▶ [SELECTED TEXT]
*****

If anything keeps visitors away from San Francisco this year, it is likely to be fear. The earthquake that made buildings, bridges and highways wobble and crumble here last Oct. 17 may have caused more long-range damage to people than to structures. Physical scars can be repaired or shorn up;
psychological scars and paranoia are something else.
There`s no doubt that in some people`s minds, a visit to San Francisco is a dicey thing, especially if their heads are filled with the images of fire and destruction shown on television and in newspapers and magazines. The San Andreas Fault won`t go away and what happens far beneath the Earth`s surface, unlike a hurricane or tornado, is unpredictable in terms of a days or hours timeframe.
Yet, life goes on here. Quite well, in fact. If visitors were unaware of the earthquake that registered 7.1 on the Richter scale and left 67 people dead, they would be hard-pressed to find signs of the damage to the San Francisco that most tourists see. The worst damage is confined to the Marina District, a residential area not on the tourist circuit, and the Embarcadero Freeway exit to Chinatown and North Beach. The exit ramp, reinforced with supports, is closed while city officials debate its fate. The California Cafe, which sits beneath the ramp, closed because diners quit going there. Business in Chinatown suffers.

*****

▶ [PROBLEM STATEMENT]
Resume the article on San Francisco tourism after the earthquake, starting right after its final sentence.

(Pixel coordinate grounding data)
*****

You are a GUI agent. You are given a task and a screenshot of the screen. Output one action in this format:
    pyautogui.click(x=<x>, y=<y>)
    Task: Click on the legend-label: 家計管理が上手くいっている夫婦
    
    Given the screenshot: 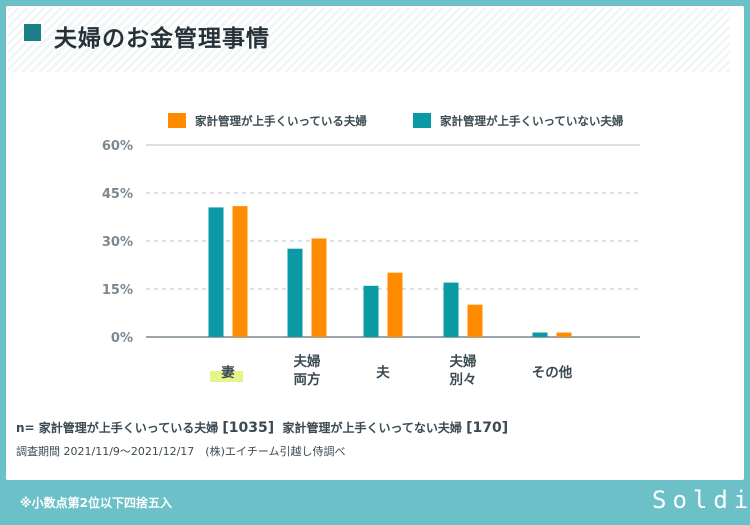 What is the action you would take?
    pyautogui.click(x=281, y=121)
    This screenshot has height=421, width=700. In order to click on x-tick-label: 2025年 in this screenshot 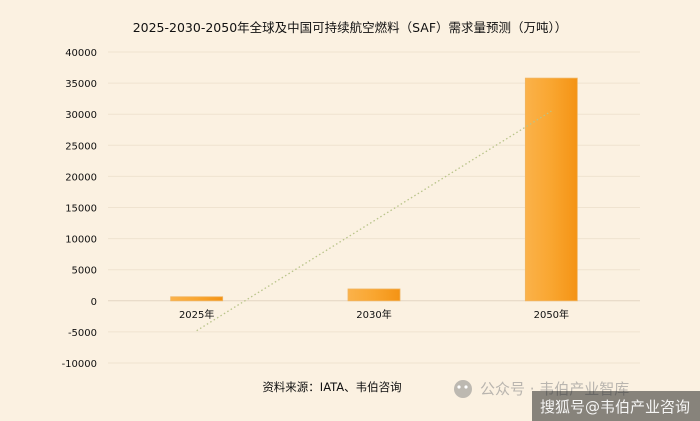, I will do `click(196, 314)`. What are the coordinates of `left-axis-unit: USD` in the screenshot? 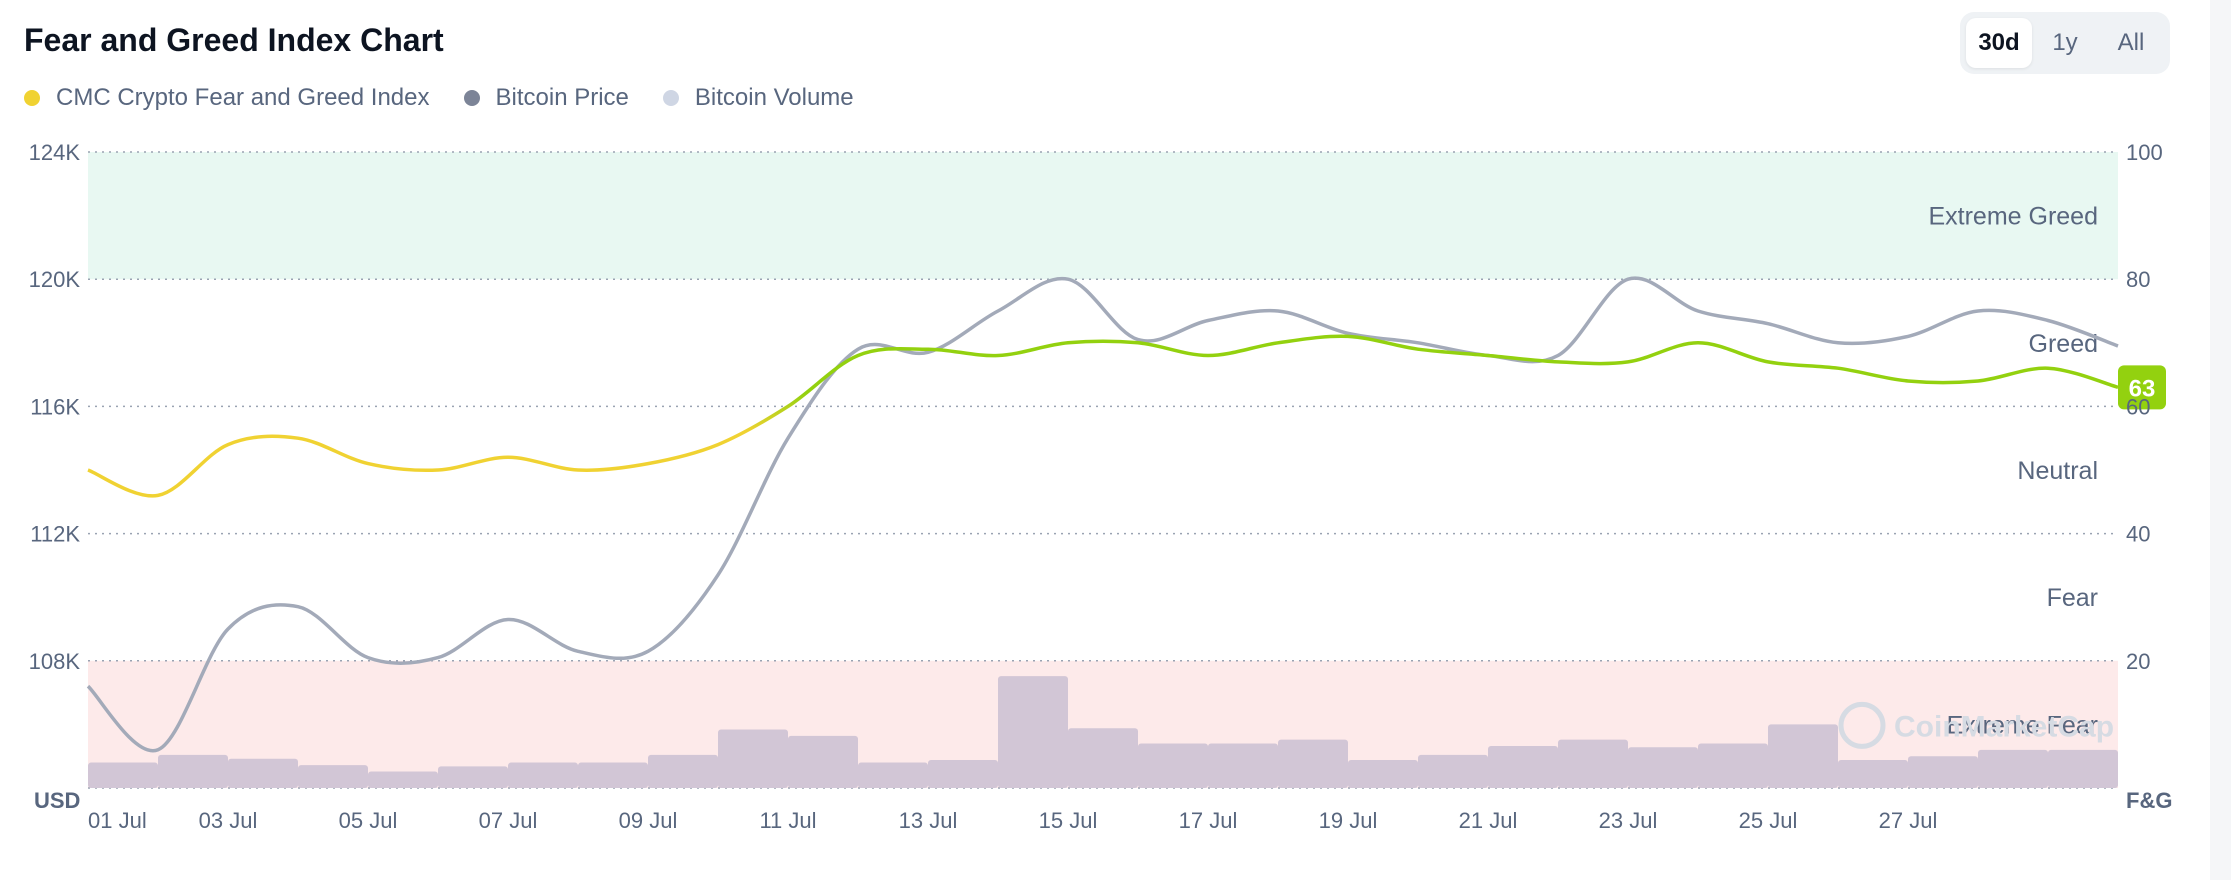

*****

▶ [EXPECTED ANSWER]
But as it always has, the city gleams in the sunshine, glistens in the rain or plays hide-and-seek in the fog. Cable cars, the city`s moving landmarks, rumble up and down the hills, their bells clanging out rhythmic tunes. Flower sellers peddle their colorful blooms in Union Square every day. The crabpots bubble and steam on Fisherman`s Wharf, where vendors sell crabmeat cocktails and thick, white clam chowder. Chinatown blends its foreignness with Hong Kong-style merchandising of cameras, electronic gadgets and all sorts of goods from the People`s Republic of China. In the window of a fortune cookie bakery a sign advertises ”French Adult Fortune Cookies.”
In the evening, tony restaurants such as Kuleto`s on Powell Street and Wolfgang Puck`s Postrio on Post Street are packed. So are old noisy standbys such as the Washington Square Bar and Grill. The theaters and jazz joints still draw their patrons.
The big difference noticed here early last month, however, was the scarcity of tourists: There were some, but not the numbers hoped for by the San Francisco Convention & Visitors Bureau, even though the tourist season really doesn`t begin until April. The quake has cost the city`s tourism-related businesses nearly $200 million. Hotels alone lost $47 million in revenue in the first 45 days after the quake.
Conventioneers aplenty
As I rode the cable cars, walked along Fisherman`s Wharf or window-shopped around Union Square early last month, I saw plenty of
conventioneers, recognizable by their name tags, as well as tourists. But the cable cars weren`t as jammed as they usually are and the lines to board them were virtually nonexistent.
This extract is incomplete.